If $\,\lim_{p\to\infty} \sum_{j=1}^n a_j\cos(p\pi \theta_j) \to 0,\,$ then $\,a_1 = \dots = a_n = 0$. The exercise
Let $n \geq 1$, $0 < \theta_1 < \dots < \theta_n < 1$ and $a_1, \dots, a_n \in \mathbb{R}^n$. Assume $ \sum_{j=1}^n a_j\cos(\pi p \theta_j) \underset{p \to +\infty}{\longrightarrow} 0$ ($p \in \mathbb{N}$). Show $a_1 = \dots = a_n = 0$.
My try
I tried to prove this by induction over $n$. I succeeded for $n = 1$, but I have no clue to show how the property can be used for $n \geq 2$.

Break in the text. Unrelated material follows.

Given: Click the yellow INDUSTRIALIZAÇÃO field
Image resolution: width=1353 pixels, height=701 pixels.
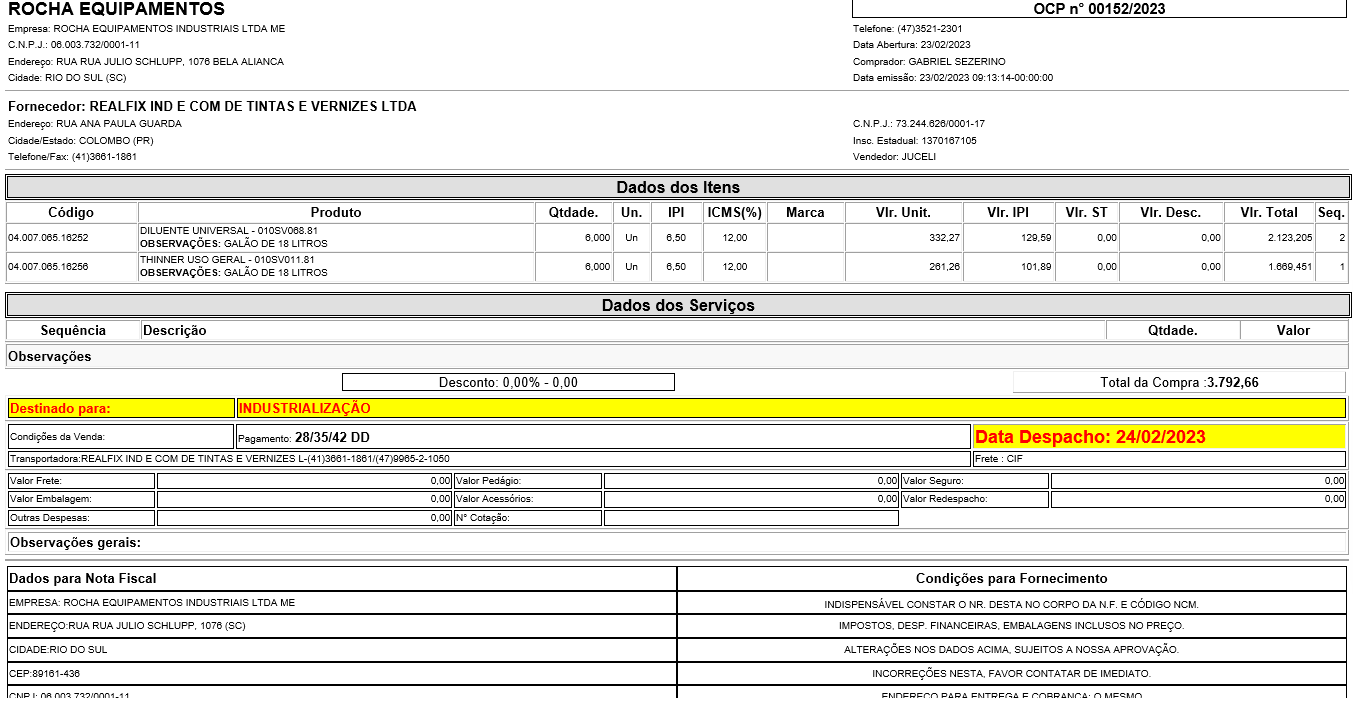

 A: $\left(\cos(\pi p\vartheta_1)\right)_{p\geqslant 0}$ is bounded, thus there exists $\sigma_1:\mathbb{N}\rightarrow\mathbb{N}$ and $\ell_1\in[-1,1]$ such that $\lim\limits_{p\rightarrow +\infty}\cos\left(\pi\sigma_1(p)\vartheta_1\right)=\ell_1$. By the same argument, since $\left(\cos\left(\pi\sigma_1(p)\vartheta_2\right)\right)_{p\geqslant 1}$ is bounded, there exists $\sigma_2:\mathbb{N}\rightarrow\mathbb{N}$ and $\ell_2\in[-1,1]$ such that $\lim\limits_{p\rightarrow +\infty}\cos\left(\pi(\sigma_1\circ\sigma_2)(p)\vartheta_2\right)=\ell_2$, and we also have $\lim\limits_{p\rightarrow +\infty}\cos\left(\pi(\sigma_1\circ\sigma_2)(p)\vartheta_1\right)=\ell_1$. We do the same for $\ell_3,\ldots,\ell_n$. Let $\sigma=\sigma_1\circ\ldots\circ\sigma_n$, then $\lim\limits_{p\rightarrow +\infty}\cos\left(\pi\sigma(p)\vartheta_j\right)=\ell_j$ for all $j$ and, we can suppose without loss of generality that $(\sigma(p+1)-\sigma(p))_{p\geqslant 0}$ is a nondecreasing sequence. Since $\sin\left(\pi\sigma(p)\vartheta_j\right)=\pm\sqrt{1-\cos^2\left(\pi\sigma(p)\vartheta_j\right)}\underset{p\rightarrow+\infty}{\longrightarrow}\pm\sqrt{1-\ell_j^2}$ we have
$$ \cos\left(\pi\left(\sigma(p+1)-\sigma(p)\right)\vartheta_j\right)=\cos\left(\pi\sigma(p+1)\vartheta_j\right)\cos\left(\pi\sigma(p)\vartheta_j\right)+\sin\left(\pi\sigma(p+1)\vartheta_j\right)\sin\left(\pi\sigma(p)\vartheta_j\right)\underset{p\rightarrow +\infty}{\longrightarrow}\ell_j^2+\left(\pm\sqrt{1-\ell_j^2}\right)^2=1 $$
thus we finally get
$$ \lim\limits_{p\rightarrow +\infty}\sum_{j=1}^n a_j\cos\left(\pi\left(\sigma(p+1)-\sigma(p)\right)\vartheta_j\right)={\rm Card}\{j\in[\![1,n]\!],a_j\neq 0 \} $$
But since $\displaystyle\lim\limits_{p\rightarrow +\infty}\sum_{j=1}^n a_j\cos(\pi p\vartheta_j)=0$, we have $a_j=0$ for all $j$.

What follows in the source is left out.